Marriott International Inc (MAR) is not a strong buy at the moment for a beginner investor with a long-term focus. While the company has positive long-term growth prospects, the lack of immediate strong trading signals, mixed financial performance, and neutral trading sentiment suggest it is better to hold off on investing right now.
The MACD is positive and expanding, indicating a bullish trend. RSI is neutral at 51.159, and moving averages are converging, showing no clear directional momentum. The pre-market price is $326.4, slightly above the pivot level of $323.42 but below the first resistance level of $331.058, suggesting limited upside in the short term.

Marriott has been recognized as a 2026 Platinum Employer, reflecting its strong reputation and employee investment.

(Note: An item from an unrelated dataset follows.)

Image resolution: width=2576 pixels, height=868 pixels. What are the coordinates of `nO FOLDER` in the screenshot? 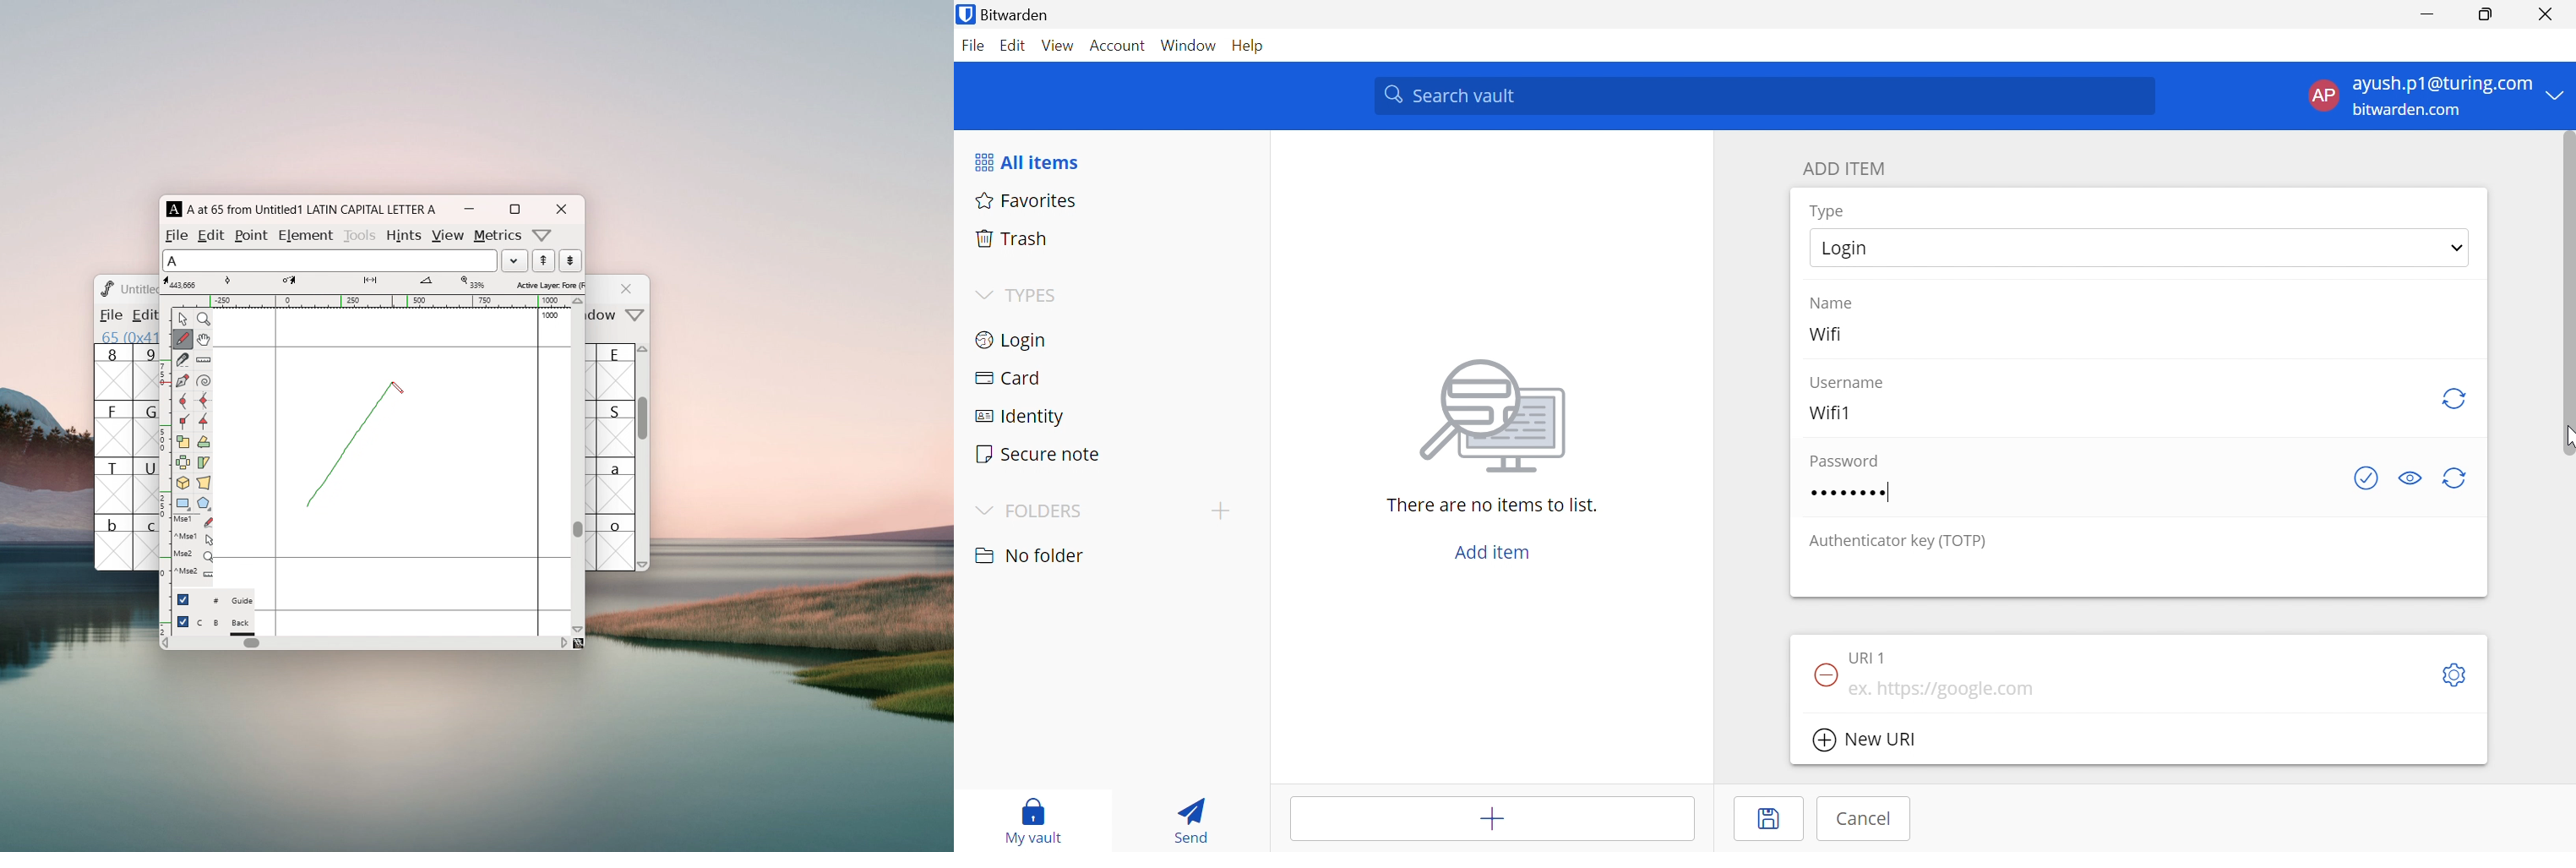 It's located at (1029, 555).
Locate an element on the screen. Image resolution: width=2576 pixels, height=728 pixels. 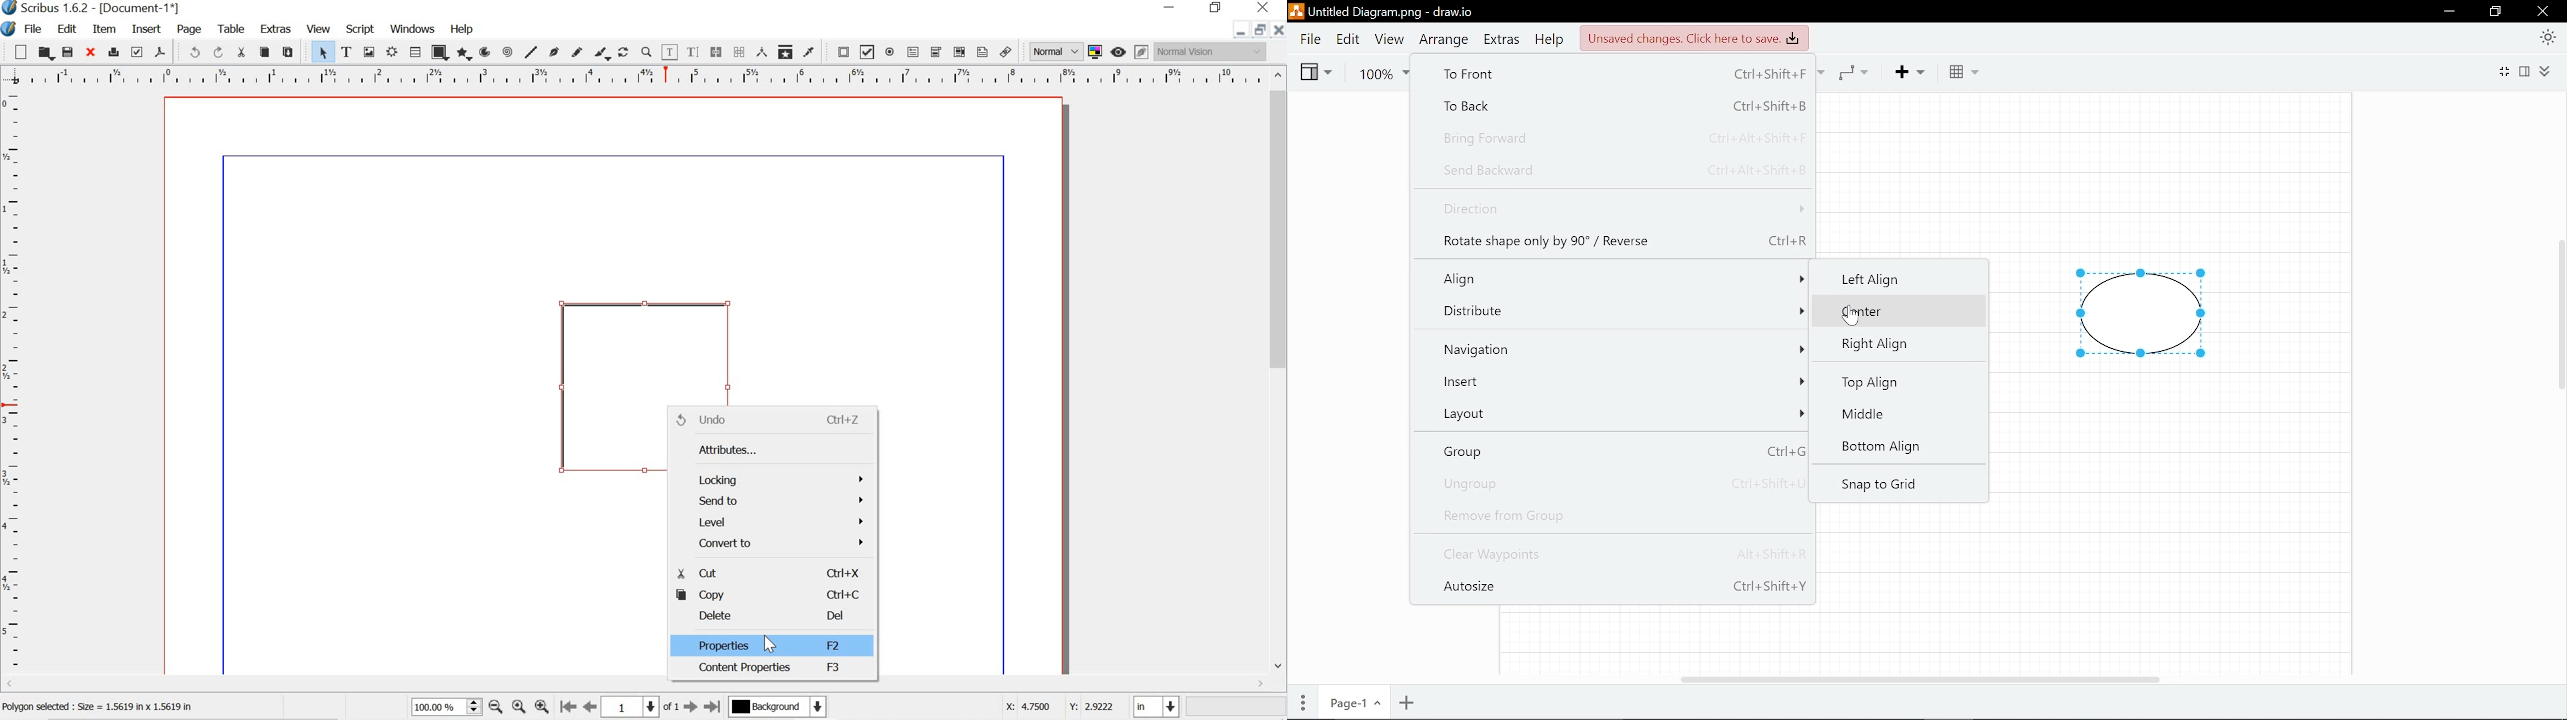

Analysts have raised price targets, with several firms highlighting strong 2026 guidance, including net rooms growth and increased credit card fees.
The ongoing conflict in Iran has created macroeconomic uncertainty, impacting investor sentiment. Additionally, hedge funds and insiders show neutral trading activity, and the stock has a 60% chance of declining in the next week based on candlestick pattern analysis.
In Q4 2025, revenue increased by 6.26% YoY, and EPS grew by 1.85% YoY. However, net income dropped by 2.20% YoY, and gross margin declined significantly by 12.67%, indicating some operational challenges.
Analyst sentiment is generally positive, with multiple firms raising price targets. The highest target is $400 (BMO Capital), and the lowest is $323 (JPMorgan). However, some analysts express caution due to mixed demand fundamentals and macroeconomic uncertainties.